▸ **本文抜粋**:
++++

ドメインで発行された証明書または商用証明書を使用してデバッグを完了する
以前に作成した Windows PowerShell スクリプトにより、リモート Web アプリケーションは HTTPS プロトコルを使用して SharePoint にアクセスするという SharePoint の通常の要件が無効になりました。 HTTPS をオフにして作業を行うと、HTTPS が要求される運用展開の際に発生する可能性のある特定の問題を、アドインのビルド時点で見逃すことになりかねません。 したがって、テスト証明書をドメインで発行された証明書または商用証明書で置き換え、HTTPS 要件を有効にしてアドインを再起動するまでは、開発とデバッグ フェーズが完了したと見なすことはできません。

++++

▸ **作業指示 A**:
HTTPS 要件に関する本文抜粋によると、開発とデバッグ フェーズが完了したと見なせるのは、何をした後か。
▸ **作業指示 B**:
HTTPS 要件に関する本文抜粋の最後の文に続けて、その先を書いてください。

++++

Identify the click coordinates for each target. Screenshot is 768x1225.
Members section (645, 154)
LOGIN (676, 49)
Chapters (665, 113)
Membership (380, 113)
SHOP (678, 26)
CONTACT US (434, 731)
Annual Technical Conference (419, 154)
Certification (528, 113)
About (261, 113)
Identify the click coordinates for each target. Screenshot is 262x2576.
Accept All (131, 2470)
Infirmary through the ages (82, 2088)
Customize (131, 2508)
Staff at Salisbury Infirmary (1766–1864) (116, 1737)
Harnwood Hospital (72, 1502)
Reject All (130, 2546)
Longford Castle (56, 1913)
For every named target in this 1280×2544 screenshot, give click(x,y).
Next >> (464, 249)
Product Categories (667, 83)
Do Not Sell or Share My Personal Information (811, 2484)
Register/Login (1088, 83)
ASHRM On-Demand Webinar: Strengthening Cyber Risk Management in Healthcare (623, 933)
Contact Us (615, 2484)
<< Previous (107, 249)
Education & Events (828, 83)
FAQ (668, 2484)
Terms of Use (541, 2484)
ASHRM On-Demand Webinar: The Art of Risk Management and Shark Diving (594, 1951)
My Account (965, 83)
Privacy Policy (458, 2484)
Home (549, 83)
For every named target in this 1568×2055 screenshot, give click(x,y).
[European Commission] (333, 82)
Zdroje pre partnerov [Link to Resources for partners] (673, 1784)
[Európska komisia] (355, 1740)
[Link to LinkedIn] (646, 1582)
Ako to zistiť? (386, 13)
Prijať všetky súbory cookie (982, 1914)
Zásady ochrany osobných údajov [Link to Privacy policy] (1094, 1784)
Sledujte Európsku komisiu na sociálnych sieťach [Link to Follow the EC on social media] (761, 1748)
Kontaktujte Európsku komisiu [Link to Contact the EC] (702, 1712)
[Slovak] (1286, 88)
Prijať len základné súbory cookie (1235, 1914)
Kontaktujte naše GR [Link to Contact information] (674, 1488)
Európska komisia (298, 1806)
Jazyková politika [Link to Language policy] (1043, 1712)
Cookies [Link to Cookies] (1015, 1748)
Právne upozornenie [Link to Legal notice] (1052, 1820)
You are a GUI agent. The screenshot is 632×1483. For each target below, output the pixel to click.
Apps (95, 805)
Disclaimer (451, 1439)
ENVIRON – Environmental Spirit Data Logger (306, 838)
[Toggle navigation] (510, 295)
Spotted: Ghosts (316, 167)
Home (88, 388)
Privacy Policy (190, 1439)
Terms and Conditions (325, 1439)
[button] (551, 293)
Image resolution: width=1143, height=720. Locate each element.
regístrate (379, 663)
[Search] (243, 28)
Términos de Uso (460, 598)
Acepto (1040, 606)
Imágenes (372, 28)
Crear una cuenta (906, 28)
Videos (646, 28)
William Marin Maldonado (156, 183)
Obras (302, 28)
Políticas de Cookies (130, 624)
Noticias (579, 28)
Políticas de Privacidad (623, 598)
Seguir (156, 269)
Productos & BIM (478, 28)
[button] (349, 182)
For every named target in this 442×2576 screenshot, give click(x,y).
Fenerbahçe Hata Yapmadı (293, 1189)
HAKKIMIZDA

++++

▸ **解答欄 A**:
テスト証明書をドメインで発行された証明書または商用証明書で置き換え、HTTPS 要件を有効にしてアドインを再起動した後です。

▸ **解答欄 B**:
新しい証明書を入手したら、まだ追加していない場合は証明書にパスワードを追加する必要があります。 運用環境では強力なパスワードを使用しますが、SharePoint アドインのデバッグには任意のパスワードを使用できます。 pfx および cer の 2 つの形式の証明書が必要です。 取得したときに pfx 形式でない場合は、ユーティリティを使用して pfx に変換することが必要な場合があります。 pfx ファイルがある場合は、次の手順に従って IIS にインポートし、cer ファイルをエクスポートできます。
新しい証明書をインポートするには
.pfx ファイルを SharePoint サーバー上の C:\Certs に配置します。 この記事では、ファイルの名前が "MyCert.pfx" であると想定しています。 すべての手順の "MyCert" を、証明書の実際の名前に置き換えてください。
IIS マネージャーの左側のツリー ビューで、サーバー名ノードを選択します。
[サーバー証明書] アイコンをダブルクリックします。
右側の [アクション] ウィンドウで、[インポート] を選択します。
[証明書のインポート] ダイアログで、参照ボタンを使用して C:\Certs\MyCert.pfx を参照し、次に証明書のパスワードを入力します。
[この証明書のエクスポートを許可する] がオンになっていることを確認し、[OK] を選択します。
[サーバー証明書] のリストで証明書を右クリックし、[エクスポート] を選択します。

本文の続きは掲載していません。